*Task directions*
Starting with the line that has "Click the paperclip attachment icon", retype each line down to the end of the entries below, without leaving any out or adding any.
[[ Data provided, beginning ]]
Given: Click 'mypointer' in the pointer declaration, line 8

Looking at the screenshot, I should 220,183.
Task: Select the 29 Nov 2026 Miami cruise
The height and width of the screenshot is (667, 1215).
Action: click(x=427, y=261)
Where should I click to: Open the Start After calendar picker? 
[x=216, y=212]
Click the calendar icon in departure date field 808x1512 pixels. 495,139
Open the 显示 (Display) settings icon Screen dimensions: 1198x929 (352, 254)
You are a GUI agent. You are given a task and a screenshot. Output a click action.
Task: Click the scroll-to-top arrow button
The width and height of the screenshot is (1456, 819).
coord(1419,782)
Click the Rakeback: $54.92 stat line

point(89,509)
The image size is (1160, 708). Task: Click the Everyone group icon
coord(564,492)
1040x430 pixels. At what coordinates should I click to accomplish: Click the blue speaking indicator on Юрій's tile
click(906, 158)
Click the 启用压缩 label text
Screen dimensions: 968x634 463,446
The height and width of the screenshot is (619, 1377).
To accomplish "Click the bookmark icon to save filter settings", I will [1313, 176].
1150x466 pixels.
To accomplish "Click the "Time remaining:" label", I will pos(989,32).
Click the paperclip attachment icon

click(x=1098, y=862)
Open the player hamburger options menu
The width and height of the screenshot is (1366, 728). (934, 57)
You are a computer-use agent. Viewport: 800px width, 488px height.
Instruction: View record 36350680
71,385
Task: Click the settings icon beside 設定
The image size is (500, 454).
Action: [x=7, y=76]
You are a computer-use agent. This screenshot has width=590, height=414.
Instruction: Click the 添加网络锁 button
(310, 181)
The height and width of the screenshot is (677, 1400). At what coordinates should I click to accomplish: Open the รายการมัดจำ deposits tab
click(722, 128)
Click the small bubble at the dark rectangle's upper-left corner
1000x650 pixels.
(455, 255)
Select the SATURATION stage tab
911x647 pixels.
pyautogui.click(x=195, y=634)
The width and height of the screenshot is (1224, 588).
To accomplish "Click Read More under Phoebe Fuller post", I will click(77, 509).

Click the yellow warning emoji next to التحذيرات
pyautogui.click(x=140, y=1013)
[[ Data provided, end ]]
*Response area*
Click the paperclip attachment icon

click(x=1098, y=862)
Open the player hamburger options menu
The width and height of the screenshot is (1366, 728). (934, 57)
You are a computer-use agent. Viewport: 800px width, 488px height.
Instruction: View record 36350680
71,385
Task: Click the settings icon beside 設定
The image size is (500, 454).
Action: [x=7, y=76]
You are a computer-use agent. This screenshot has width=590, height=414.
Instruction: Click the 添加网络锁 button
(310, 181)
The height and width of the screenshot is (677, 1400). At what coordinates should I click to accomplish: Open the รายการมัดจำ deposits tab
click(722, 128)
Click the small bubble at the dark rectangle's upper-left corner
1000x650 pixels.
(455, 255)
Select the SATURATION stage tab
911x647 pixels.
pyautogui.click(x=195, y=634)
The width and height of the screenshot is (1224, 588).
To accomplish "Click Read More under Phoebe Fuller post", I will click(77, 509).

Click the yellow warning emoji next to التحذيرات
pyautogui.click(x=140, y=1013)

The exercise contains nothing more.